• **SUPPLIED TEXT**
Monday, September 20, 2010


Kunle Olukotun,a professor of electrical engineering and computer science at Stanford and director of  the Stanford Pervasive Parallelism Lab, who also has a significant record in terms of innovation and the  development of his innovation in collaboration with industry.He  co-founded Afara Web Systems,  which was later acquired by Sun Microsystems  because Afara,Yoruba for "bridge",had problems gaining venture capital following negative financial sector developments in the US after 9/11.

Sun's acquisition of Afara is described as central to its efforts to reposition itself in its core market of microprocessor development.A core attraction for Sun was the Niagara microprocessor and system design,the history of which describes it as emerging from Olukotun's Hydra research project which later led him to seek venture capital funding to develop it.Olukotun's role in Niagara is also highlighted in this paper on innovation from Sun Microcystems.

Olukotun's academic papers  are evident on his university page and through his   100 papers  at the Scientific Commons. spanning 1993 to 2010.

You may read excerpts on Amazon from Olukotun's co-authored Multicore Processes and Systems. You can also read online Kunle Olukotun and Lance Hammond's paper "The Future of Microprocessors" .

• **GOAL A**
Please rewrite the records starting at the line that contains "About Us (834, 161)" and ending at the last line of the records, with "Subscribe" changed to "Sign Up" and nothing else altered. Leave the pictures out of your version.

• **LISTED ENTRIES**
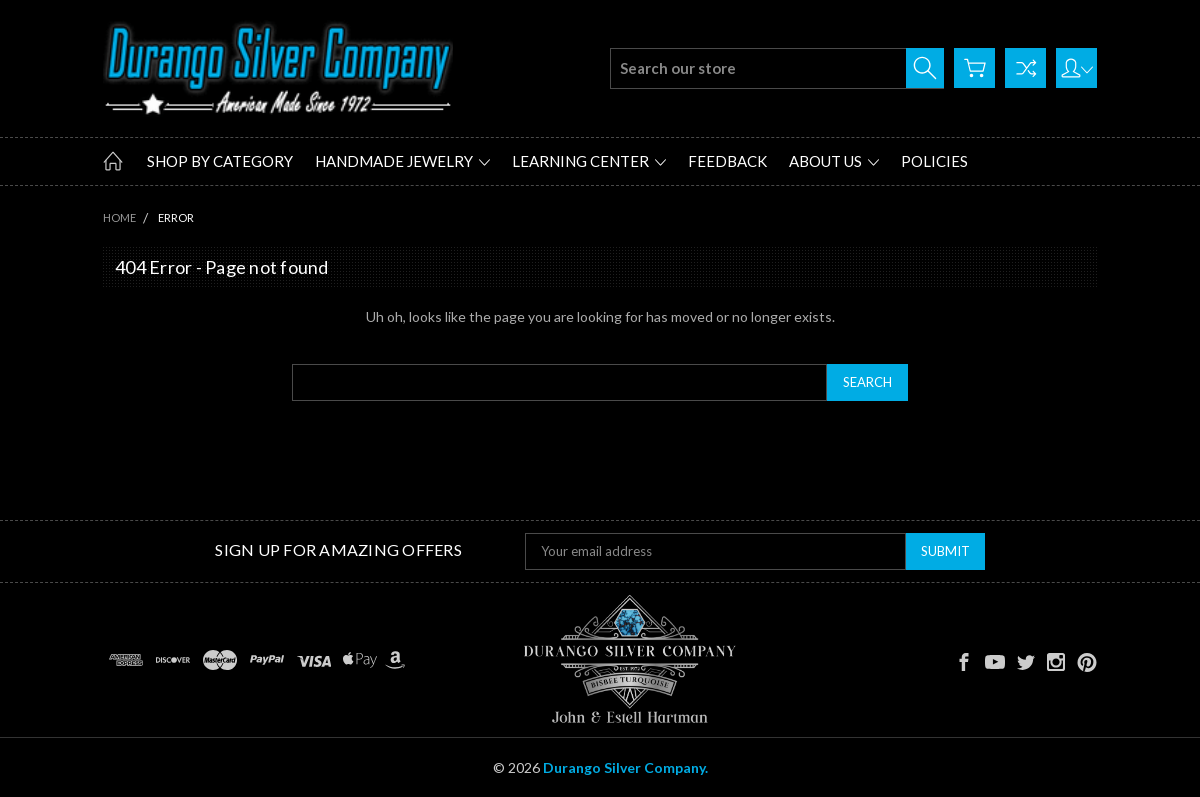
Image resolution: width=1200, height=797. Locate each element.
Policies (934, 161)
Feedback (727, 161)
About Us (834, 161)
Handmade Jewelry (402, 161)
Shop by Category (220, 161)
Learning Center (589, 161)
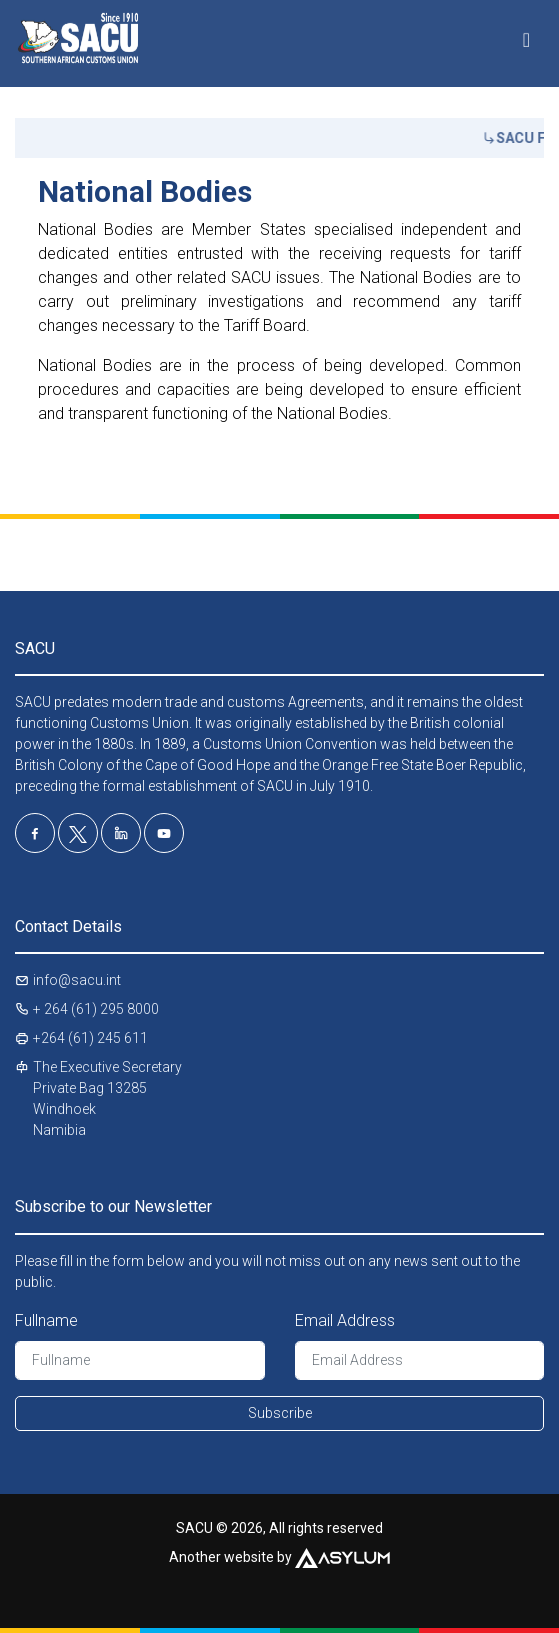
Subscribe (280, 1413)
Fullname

• **GOAL B**
Answer these questions from the post about Kunle Olukotun:
(i) What does "Afara" mean in Yoruba?
(ii) Which company acquired Afara Web Systems?
(iii) What years do Olukotun's papers at the Scientific Commons span?

• **EXPECTED ANSWER A**
About Us (834, 161)
Handmade Jewelry (402, 161)
Shop by Category (220, 161)
Learning Center (589, 161)
Sign Up (280, 1413)
Fullname

• **EXPECTED ANSWER B**
(i) Bridge
(ii) Sun Microsystems
(iii) 1993 to 2010